• DATASET
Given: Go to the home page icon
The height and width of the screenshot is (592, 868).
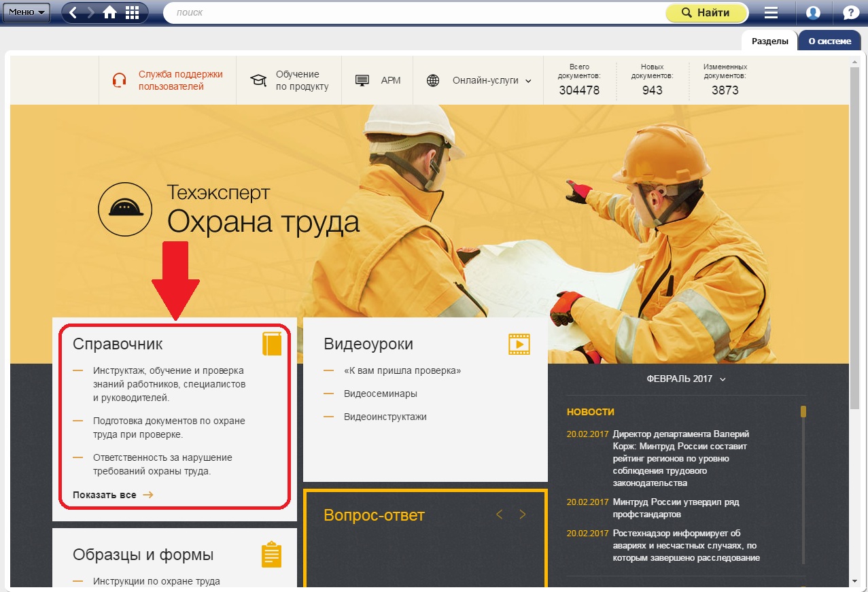Looking at the screenshot, I should click(109, 13).
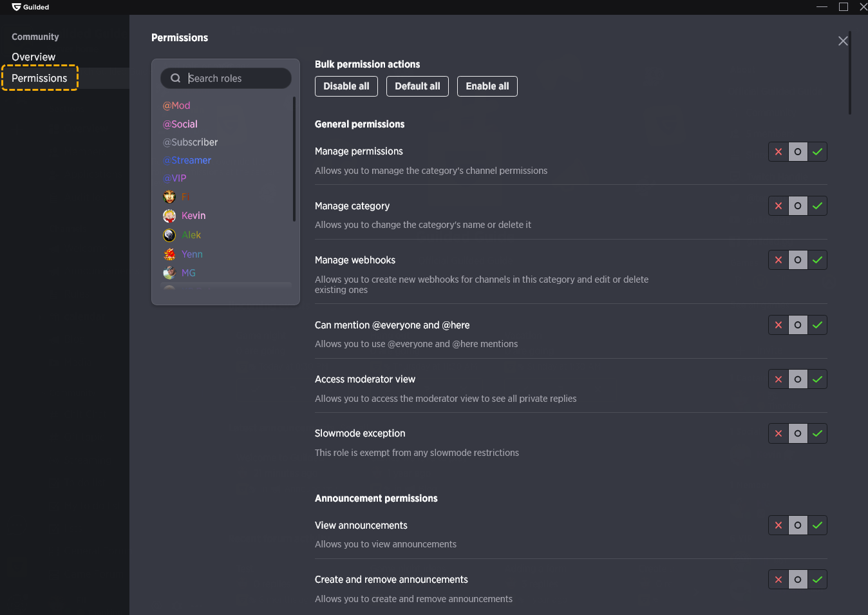Select Yenn's avatar in the roles list
Viewport: 868px width, 615px height.
[169, 254]
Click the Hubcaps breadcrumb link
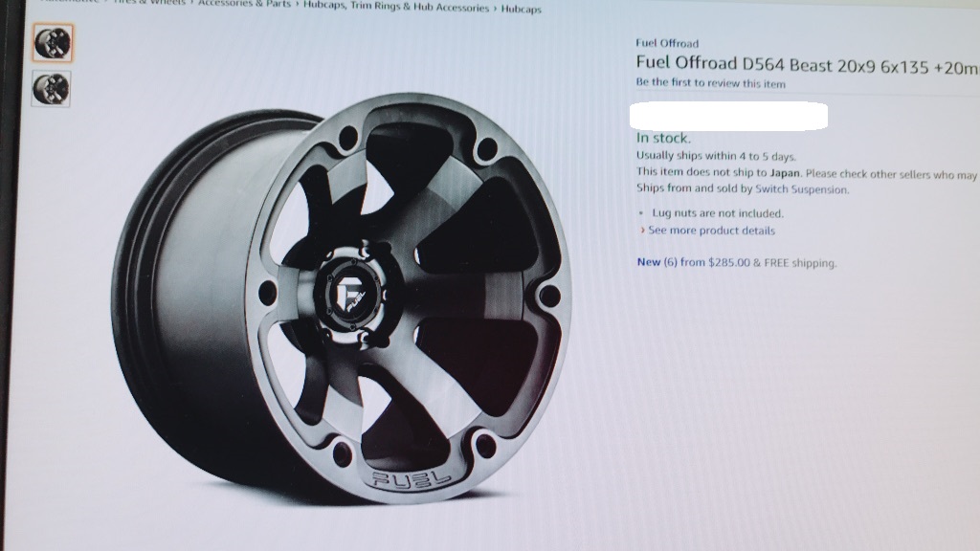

• YOUR INSTRUCTIONS
Set down every entry word for word, but omit the pictures.

• REPLY TO THE TASK
Given: Go to the home page icon
The height and width of the screenshot is (592, 868).
Looking at the screenshot, I should click(109, 13).
Select Yenn's avatar in the roles list
Viewport: 868px width, 615px height.
[169, 254]
Click the Hubcaps breadcrumb link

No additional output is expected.